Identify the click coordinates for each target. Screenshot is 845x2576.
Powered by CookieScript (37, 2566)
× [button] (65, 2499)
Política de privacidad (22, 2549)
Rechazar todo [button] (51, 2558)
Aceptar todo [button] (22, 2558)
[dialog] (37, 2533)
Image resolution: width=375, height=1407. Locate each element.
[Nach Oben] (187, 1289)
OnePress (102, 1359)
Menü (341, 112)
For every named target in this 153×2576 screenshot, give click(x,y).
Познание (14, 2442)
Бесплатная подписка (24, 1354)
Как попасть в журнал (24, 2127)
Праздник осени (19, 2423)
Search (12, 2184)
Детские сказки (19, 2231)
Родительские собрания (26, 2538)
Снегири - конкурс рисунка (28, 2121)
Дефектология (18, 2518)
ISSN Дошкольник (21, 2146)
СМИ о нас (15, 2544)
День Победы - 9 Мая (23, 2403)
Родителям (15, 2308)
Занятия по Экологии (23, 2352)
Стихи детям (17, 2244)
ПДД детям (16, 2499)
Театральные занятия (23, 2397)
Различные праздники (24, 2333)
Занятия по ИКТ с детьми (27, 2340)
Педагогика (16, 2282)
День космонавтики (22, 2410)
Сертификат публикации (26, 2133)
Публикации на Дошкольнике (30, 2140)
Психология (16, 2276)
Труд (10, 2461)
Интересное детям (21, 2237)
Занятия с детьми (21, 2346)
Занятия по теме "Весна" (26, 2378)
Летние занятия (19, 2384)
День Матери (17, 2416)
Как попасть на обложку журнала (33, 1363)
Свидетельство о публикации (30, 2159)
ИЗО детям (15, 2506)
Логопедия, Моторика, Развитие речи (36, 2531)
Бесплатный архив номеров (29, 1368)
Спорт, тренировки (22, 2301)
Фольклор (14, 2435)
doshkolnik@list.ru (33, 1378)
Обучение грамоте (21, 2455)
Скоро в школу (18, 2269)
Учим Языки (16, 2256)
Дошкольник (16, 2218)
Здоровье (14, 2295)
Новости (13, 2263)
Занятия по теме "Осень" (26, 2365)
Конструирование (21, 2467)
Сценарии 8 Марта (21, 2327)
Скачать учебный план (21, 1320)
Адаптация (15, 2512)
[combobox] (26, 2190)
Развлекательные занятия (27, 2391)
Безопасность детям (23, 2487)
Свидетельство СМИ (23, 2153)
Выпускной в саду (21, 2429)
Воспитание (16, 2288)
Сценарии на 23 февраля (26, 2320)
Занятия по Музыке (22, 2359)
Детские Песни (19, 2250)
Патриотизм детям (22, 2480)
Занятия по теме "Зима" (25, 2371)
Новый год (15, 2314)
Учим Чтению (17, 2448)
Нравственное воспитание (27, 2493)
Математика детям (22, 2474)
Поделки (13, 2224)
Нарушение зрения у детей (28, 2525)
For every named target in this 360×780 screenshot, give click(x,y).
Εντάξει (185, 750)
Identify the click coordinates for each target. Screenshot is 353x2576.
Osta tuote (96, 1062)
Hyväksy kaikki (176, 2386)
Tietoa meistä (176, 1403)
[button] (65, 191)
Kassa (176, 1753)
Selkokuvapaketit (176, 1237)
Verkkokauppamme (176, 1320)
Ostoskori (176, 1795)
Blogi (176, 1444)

*-*-*

# DIRECTIONS:
Write the material out again in full, leaving no line out.

# EXERCISE ANSWER:
Identify the click coordinates for each target. Screenshot is 845x2576.
Powered by CookieScript (37, 2566)
× [button] (65, 2499)
Política de privacidad (22, 2549)
Rechazar todo [button] (51, 2558)
Aceptar todo [button] (22, 2558)
[dialog] (37, 2533)
Image resolution: width=375, height=1407. Locate each element.
[Nach Oben] (187, 1289)
OnePress (102, 1359)
Menü (341, 112)
For every named target in this 153×2576 screenshot, give click(x,y).
Познание (14, 2442)
Бесплатная подписка (24, 1354)
Как попасть в журнал (24, 2127)
Праздник осени (19, 2423)
Search (12, 2184)
Детские сказки (19, 2231)
Родительские собрания (26, 2538)
Снегири - конкурс рисунка (28, 2121)
Дефектология (18, 2518)
ISSN Дошкольник (21, 2146)
СМИ о нас (15, 2544)
День Победы - 9 Мая (23, 2403)
Родителям (15, 2308)
Занятия по Экологии (23, 2352)
Стихи детям (17, 2244)
ПДД детям (16, 2499)
Театральные занятия (23, 2397)
Различные праздники (24, 2333)
Занятия по ИКТ с детьми (27, 2340)
Педагогика (16, 2282)
День космонавтики (22, 2410)
Сертификат публикации (26, 2133)
Публикации на Дошкольнике (30, 2140)
Психология (16, 2276)
Труд (10, 2461)
Интересное детям (21, 2237)
Занятия с детьми (21, 2346)
Занятия по теме "Весна" (26, 2378)
Летние занятия (19, 2384)
День Матери (17, 2416)
Как попасть на обложку журнала (33, 1363)
Свидетельство о публикации (30, 2159)
ИЗО детям (15, 2506)
Логопедия, Моторика, Развитие речи (36, 2531)
Бесплатный архив номеров (29, 1368)
Спорт, тренировки (22, 2301)
Фольклор (14, 2435)
doshkolnik@list.ru (33, 1378)
Обучение грамоте (21, 2455)
Скоро в школу (18, 2269)
Учим Языки (16, 2256)
Дошкольник (16, 2218)
Здоровье (14, 2295)
Новости (13, 2263)
Занятия по теме "Осень" (26, 2365)
Конструирование (21, 2467)
Сценарии 8 Марта (21, 2327)
Скачать учебный план (21, 1320)
Адаптация (15, 2512)
[combobox] (26, 2190)
Развлекательные занятия (27, 2391)
Безопасность детям (23, 2487)
Свидетельство СМИ (23, 2153)
Выпускной в саду (21, 2429)
Воспитание (16, 2288)
Сценарии на 23 февраля (26, 2320)
Занятия по Музыке (22, 2359)
Детские Песни (19, 2250)
Патриотизм детям (22, 2480)
Занятия по теме "Зима" (25, 2371)
Новый год (15, 2314)
Учим Чтению (17, 2448)
Нравственное воспитание (27, 2493)
Математика детям (22, 2474)
Поделки (13, 2224)
Нарушение зрения у детей (28, 2525)
For every named target in this 360×780 screenshot, give click(x,y).
Εντάξει (185, 750)
Identify the click coordinates for each target. Screenshot is 353x2576.
Osta tuote (96, 1062)
Hyväksy kaikki (176, 2386)
Tietoa meistä (176, 1403)
[button] (65, 191)
Kassa (176, 1753)
Selkokuvapaketit (176, 1237)
Verkkokauppamme (176, 1320)
Ostoskori (176, 1795)
Blogi (176, 1444)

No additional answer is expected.